| Task to carry out |
Begin at the line containing "Image resolution: width=1232" in the records below, end at the line containing "The width and", and retype each line in that span exactly. No other line and no image should appear.

/---

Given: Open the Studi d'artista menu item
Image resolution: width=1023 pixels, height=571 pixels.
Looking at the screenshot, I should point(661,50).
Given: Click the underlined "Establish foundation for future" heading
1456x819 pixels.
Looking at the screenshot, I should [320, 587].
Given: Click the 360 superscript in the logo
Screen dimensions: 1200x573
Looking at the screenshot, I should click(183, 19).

\---
/---

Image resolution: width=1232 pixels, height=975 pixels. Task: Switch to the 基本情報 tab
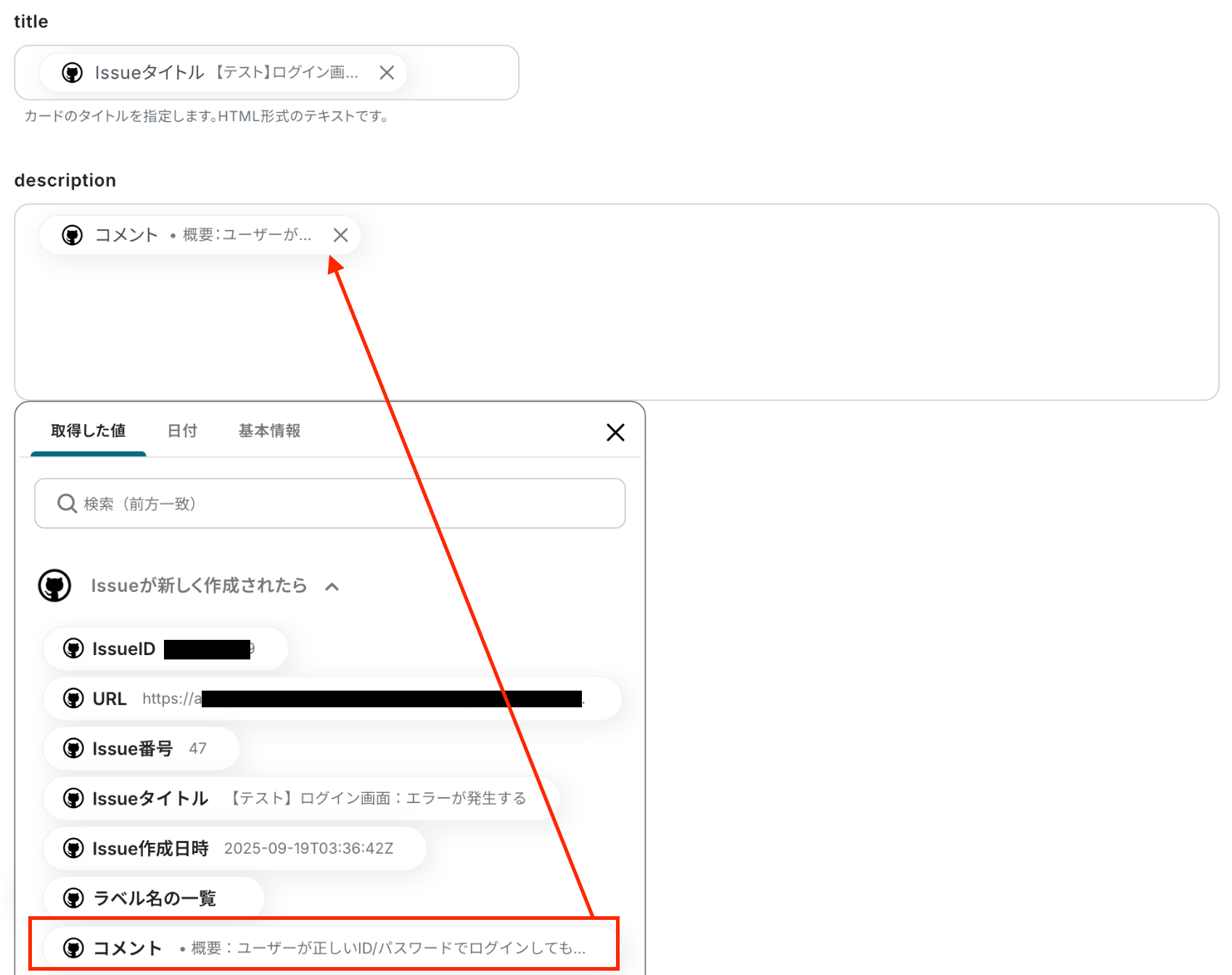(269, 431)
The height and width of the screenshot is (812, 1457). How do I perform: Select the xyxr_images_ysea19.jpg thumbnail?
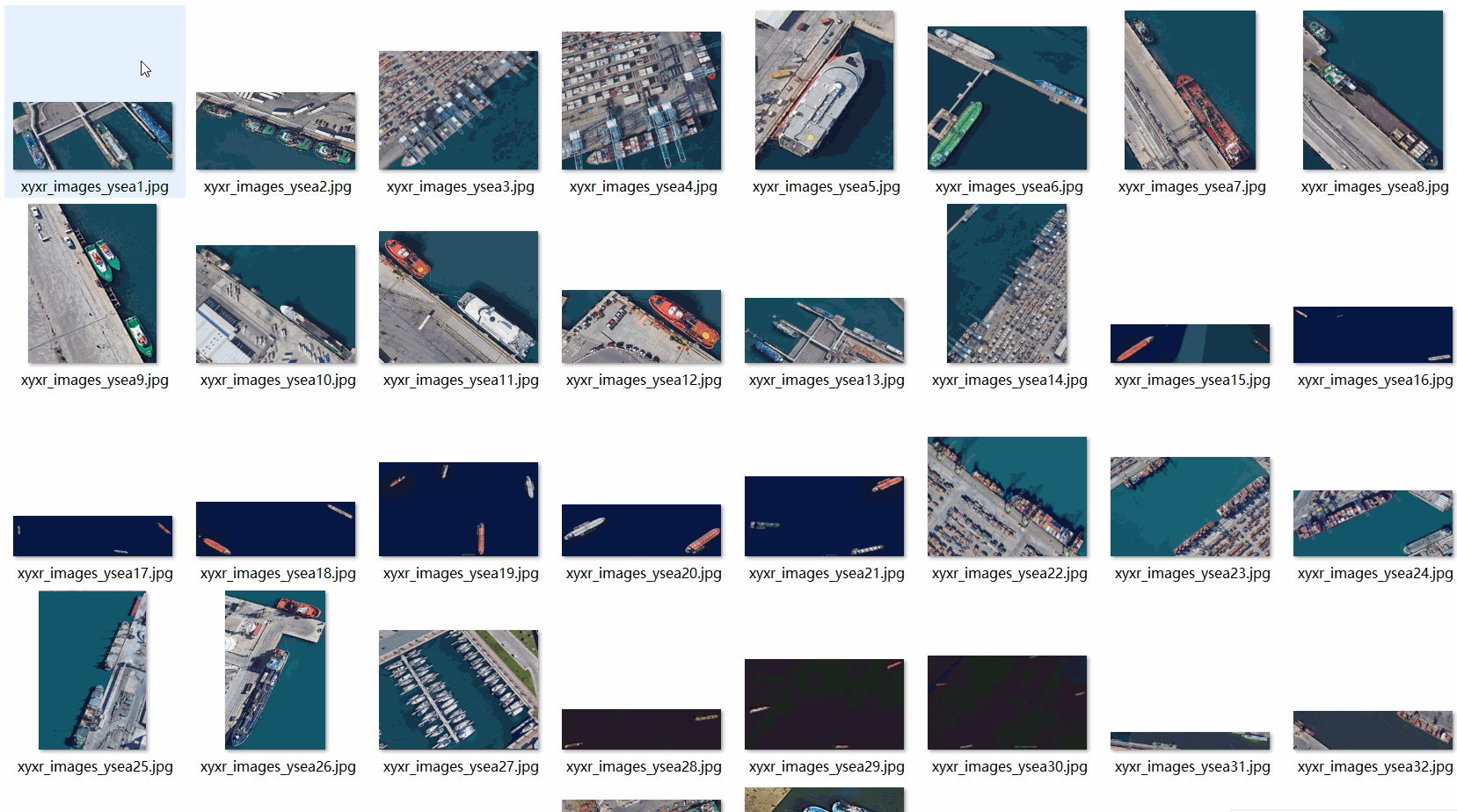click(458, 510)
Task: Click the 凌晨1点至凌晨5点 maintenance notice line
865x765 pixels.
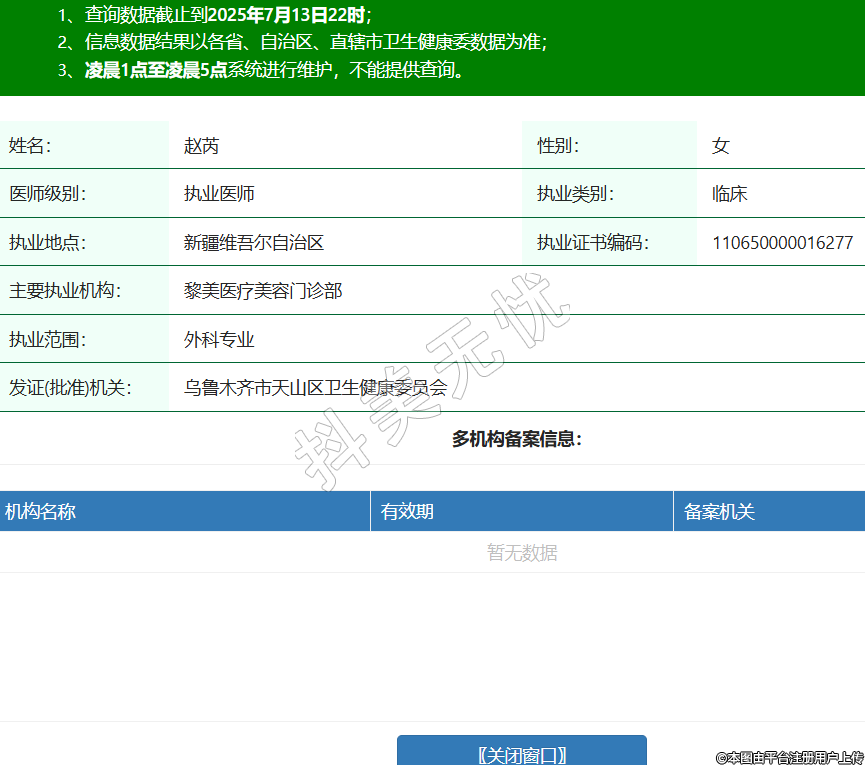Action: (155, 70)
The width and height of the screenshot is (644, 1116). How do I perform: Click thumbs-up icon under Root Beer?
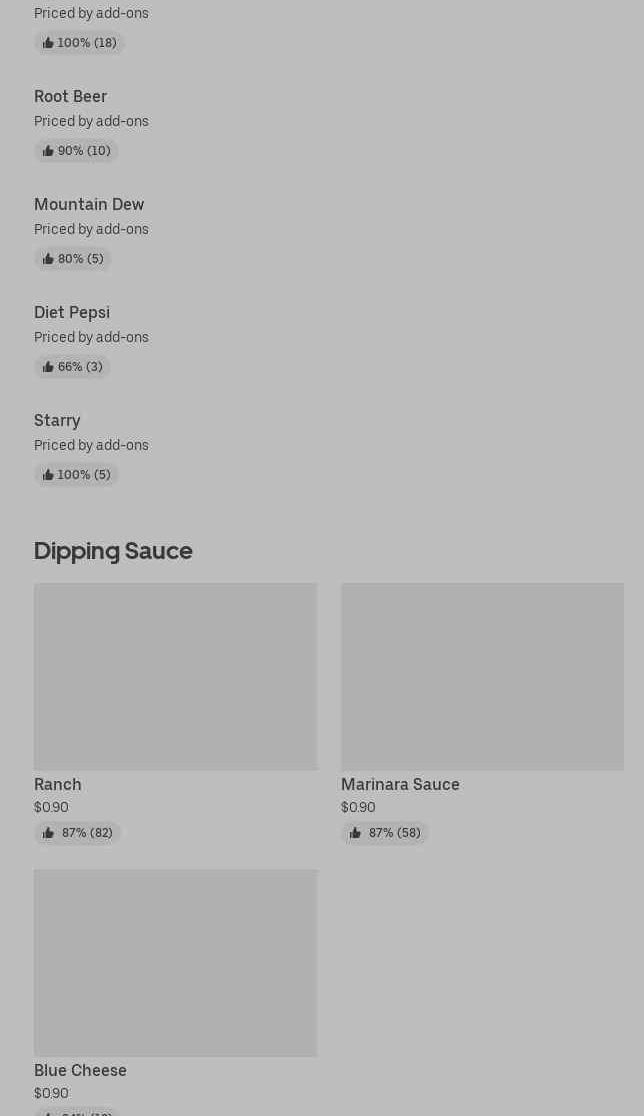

\---

| Written response |
Image resolution: width=1232 pixels, height=975 pixels. Task: Switch to the 基本情報 tab
(269, 431)
The height and width of the screenshot is (812, 1457). How do I perform: Select the xyxr_images_ysea19.jpg thumbnail?
click(458, 510)
Task: Click the 凌晨1点至凌晨5点 maintenance notice line
865x765 pixels.
Action: (155, 70)
The width and height of the screenshot is (644, 1116). How do I perform: Click thumbs-up icon under Root Beer?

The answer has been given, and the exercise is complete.